◆ **Exercise description**: Can you duplicate, character for character, the rows from the line with "coordinates (65, 370)." to the line with "y-tick-label: 1.11950 is", including both of those lines?

**** Records to process ****

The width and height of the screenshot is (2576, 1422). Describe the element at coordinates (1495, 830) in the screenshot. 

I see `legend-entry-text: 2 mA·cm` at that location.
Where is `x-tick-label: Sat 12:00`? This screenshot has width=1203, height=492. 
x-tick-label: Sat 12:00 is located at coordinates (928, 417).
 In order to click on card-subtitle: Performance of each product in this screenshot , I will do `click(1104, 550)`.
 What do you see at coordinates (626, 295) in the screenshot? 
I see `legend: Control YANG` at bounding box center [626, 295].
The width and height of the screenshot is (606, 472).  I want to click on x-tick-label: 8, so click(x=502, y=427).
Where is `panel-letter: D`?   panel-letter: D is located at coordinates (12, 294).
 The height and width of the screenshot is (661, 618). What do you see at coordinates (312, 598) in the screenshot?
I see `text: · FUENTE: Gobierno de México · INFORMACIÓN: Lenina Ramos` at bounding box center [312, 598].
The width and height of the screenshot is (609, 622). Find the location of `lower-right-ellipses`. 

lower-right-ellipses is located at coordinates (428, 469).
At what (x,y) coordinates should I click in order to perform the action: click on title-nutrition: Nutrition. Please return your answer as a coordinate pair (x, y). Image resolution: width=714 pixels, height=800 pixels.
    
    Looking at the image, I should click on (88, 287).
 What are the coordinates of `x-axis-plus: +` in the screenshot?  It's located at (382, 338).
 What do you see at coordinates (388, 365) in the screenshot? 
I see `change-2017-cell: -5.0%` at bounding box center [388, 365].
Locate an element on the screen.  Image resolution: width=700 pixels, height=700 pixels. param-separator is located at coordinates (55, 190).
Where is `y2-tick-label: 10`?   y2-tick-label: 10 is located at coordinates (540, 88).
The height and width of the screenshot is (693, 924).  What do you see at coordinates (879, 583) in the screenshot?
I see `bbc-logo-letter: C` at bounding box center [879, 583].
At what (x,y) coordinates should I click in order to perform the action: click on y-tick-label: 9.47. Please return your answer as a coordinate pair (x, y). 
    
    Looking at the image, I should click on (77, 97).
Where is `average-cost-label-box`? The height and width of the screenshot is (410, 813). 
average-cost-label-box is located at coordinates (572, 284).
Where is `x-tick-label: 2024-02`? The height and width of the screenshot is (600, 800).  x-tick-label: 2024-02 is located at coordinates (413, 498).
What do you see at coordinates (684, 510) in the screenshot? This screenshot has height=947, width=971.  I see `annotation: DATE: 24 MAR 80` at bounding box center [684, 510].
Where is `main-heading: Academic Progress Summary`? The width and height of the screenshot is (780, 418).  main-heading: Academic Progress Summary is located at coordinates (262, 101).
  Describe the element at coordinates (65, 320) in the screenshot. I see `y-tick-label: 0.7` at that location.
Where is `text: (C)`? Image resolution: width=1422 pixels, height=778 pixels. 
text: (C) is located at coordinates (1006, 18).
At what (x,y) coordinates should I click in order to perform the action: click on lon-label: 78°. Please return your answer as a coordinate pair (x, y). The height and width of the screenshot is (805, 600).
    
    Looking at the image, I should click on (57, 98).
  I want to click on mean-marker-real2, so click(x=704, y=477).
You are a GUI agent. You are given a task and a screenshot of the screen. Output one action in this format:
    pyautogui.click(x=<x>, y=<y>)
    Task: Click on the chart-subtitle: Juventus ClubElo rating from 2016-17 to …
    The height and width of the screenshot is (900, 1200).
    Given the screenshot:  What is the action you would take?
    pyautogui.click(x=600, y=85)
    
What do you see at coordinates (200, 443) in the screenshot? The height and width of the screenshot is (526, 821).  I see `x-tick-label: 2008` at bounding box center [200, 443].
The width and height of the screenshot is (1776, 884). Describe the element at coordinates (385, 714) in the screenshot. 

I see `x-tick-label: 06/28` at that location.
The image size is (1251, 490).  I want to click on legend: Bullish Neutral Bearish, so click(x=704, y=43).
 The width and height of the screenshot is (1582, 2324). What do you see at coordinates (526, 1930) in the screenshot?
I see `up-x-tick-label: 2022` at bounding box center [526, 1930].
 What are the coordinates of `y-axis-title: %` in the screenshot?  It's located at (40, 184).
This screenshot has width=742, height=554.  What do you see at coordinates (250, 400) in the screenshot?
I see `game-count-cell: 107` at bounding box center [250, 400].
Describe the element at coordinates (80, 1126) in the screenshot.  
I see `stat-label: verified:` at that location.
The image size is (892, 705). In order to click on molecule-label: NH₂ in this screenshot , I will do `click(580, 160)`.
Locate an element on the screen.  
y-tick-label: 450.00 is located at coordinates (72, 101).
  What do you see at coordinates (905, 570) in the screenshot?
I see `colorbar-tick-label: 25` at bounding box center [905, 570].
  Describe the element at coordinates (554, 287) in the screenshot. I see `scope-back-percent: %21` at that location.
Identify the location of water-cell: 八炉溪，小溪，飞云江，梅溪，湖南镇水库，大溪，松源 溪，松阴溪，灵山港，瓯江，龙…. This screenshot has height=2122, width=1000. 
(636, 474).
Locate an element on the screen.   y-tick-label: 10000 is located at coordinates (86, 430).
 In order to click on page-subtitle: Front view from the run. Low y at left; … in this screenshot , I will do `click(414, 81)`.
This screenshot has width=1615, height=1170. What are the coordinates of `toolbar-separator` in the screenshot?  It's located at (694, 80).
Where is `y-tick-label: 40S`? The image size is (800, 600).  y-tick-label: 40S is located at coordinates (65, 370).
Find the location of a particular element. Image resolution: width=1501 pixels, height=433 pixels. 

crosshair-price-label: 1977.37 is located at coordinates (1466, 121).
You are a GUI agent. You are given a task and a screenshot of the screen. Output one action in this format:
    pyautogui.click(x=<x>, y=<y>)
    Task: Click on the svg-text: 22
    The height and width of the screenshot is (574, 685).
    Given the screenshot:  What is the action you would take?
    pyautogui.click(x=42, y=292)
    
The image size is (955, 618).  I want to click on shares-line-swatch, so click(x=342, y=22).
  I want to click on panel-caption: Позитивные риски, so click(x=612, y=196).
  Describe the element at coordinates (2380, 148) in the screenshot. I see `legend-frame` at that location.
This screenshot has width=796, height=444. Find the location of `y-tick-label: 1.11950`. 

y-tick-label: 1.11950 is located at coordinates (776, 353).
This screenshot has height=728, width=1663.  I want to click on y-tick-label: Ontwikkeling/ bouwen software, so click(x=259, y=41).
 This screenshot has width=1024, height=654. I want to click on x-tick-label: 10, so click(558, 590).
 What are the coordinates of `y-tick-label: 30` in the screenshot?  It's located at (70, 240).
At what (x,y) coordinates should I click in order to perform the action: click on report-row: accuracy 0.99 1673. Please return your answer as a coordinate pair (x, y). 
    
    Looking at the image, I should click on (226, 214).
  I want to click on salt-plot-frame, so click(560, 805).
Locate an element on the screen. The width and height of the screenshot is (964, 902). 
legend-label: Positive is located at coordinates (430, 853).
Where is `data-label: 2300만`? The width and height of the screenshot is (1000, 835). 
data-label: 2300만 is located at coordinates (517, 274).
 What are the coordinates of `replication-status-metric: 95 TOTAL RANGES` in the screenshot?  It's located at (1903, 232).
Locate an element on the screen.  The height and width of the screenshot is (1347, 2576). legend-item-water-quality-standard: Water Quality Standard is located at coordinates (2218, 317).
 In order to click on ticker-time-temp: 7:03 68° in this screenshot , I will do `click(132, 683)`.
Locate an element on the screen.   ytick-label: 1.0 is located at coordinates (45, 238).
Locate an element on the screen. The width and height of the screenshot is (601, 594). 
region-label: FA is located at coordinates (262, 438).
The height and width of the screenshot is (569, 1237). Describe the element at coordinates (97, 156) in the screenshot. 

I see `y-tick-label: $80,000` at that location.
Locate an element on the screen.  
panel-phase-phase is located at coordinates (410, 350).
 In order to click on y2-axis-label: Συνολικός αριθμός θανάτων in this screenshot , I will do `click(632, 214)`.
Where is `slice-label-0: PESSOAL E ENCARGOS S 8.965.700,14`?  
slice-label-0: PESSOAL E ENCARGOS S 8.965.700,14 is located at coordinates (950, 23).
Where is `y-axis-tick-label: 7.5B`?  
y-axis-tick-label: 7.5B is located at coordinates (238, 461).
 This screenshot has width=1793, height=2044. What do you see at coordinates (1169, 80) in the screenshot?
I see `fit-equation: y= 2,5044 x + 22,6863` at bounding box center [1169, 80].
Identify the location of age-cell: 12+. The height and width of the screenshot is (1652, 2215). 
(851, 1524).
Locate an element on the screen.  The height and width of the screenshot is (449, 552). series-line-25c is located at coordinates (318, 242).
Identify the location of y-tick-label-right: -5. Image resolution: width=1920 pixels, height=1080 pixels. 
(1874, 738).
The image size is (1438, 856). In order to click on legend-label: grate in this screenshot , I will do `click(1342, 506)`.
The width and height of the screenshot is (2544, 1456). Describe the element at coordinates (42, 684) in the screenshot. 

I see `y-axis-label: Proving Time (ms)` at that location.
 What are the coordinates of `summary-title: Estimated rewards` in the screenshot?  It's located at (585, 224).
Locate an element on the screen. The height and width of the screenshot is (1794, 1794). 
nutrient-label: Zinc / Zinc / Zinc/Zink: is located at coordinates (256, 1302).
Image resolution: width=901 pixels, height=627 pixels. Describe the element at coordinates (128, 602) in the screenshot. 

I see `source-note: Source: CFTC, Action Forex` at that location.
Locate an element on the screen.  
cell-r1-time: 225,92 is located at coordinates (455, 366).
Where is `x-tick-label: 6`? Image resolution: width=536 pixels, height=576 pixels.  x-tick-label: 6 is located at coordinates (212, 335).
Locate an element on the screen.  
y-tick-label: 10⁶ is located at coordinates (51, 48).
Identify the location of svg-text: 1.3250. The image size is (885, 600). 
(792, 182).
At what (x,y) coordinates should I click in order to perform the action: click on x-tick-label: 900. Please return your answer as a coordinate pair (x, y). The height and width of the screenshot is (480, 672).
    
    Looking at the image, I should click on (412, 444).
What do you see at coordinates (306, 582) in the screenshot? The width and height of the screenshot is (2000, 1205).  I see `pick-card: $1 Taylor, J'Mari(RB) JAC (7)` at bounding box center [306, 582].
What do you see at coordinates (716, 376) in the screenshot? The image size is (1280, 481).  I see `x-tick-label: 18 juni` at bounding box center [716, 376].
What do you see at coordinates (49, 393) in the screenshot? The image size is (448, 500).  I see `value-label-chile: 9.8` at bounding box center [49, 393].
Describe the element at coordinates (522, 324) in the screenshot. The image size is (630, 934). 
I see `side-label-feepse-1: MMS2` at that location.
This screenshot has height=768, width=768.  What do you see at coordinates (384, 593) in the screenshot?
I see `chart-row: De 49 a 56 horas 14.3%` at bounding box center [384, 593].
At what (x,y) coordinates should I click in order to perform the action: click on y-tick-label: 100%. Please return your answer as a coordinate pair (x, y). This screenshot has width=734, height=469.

****

◆ **Reply to the task**:
Where is `y-tick-label: 40S`? The image size is (800, 600).  y-tick-label: 40S is located at coordinates (65, 370).
Find the location of a particular element. Image resolution: width=1501 pixels, height=433 pixels. 

crosshair-price-label: 1977.37 is located at coordinates (1466, 121).
You are a GUI agent. You are given a task and a screenshot of the screen. Output one action in this format:
    pyautogui.click(x=<x>, y=<y>)
    Task: Click on the svg-text: 22
    The height and width of the screenshot is (574, 685).
    Given the screenshot:  What is the action you would take?
    pyautogui.click(x=42, y=292)
    
The image size is (955, 618).  I want to click on shares-line-swatch, so click(x=342, y=22).
  I want to click on panel-caption: Позитивные риски, so click(x=612, y=196).
  Describe the element at coordinates (2380, 148) in the screenshot. I see `legend-frame` at that location.
This screenshot has width=796, height=444. Find the location of `y-tick-label: 1.11950`. 

y-tick-label: 1.11950 is located at coordinates (776, 353).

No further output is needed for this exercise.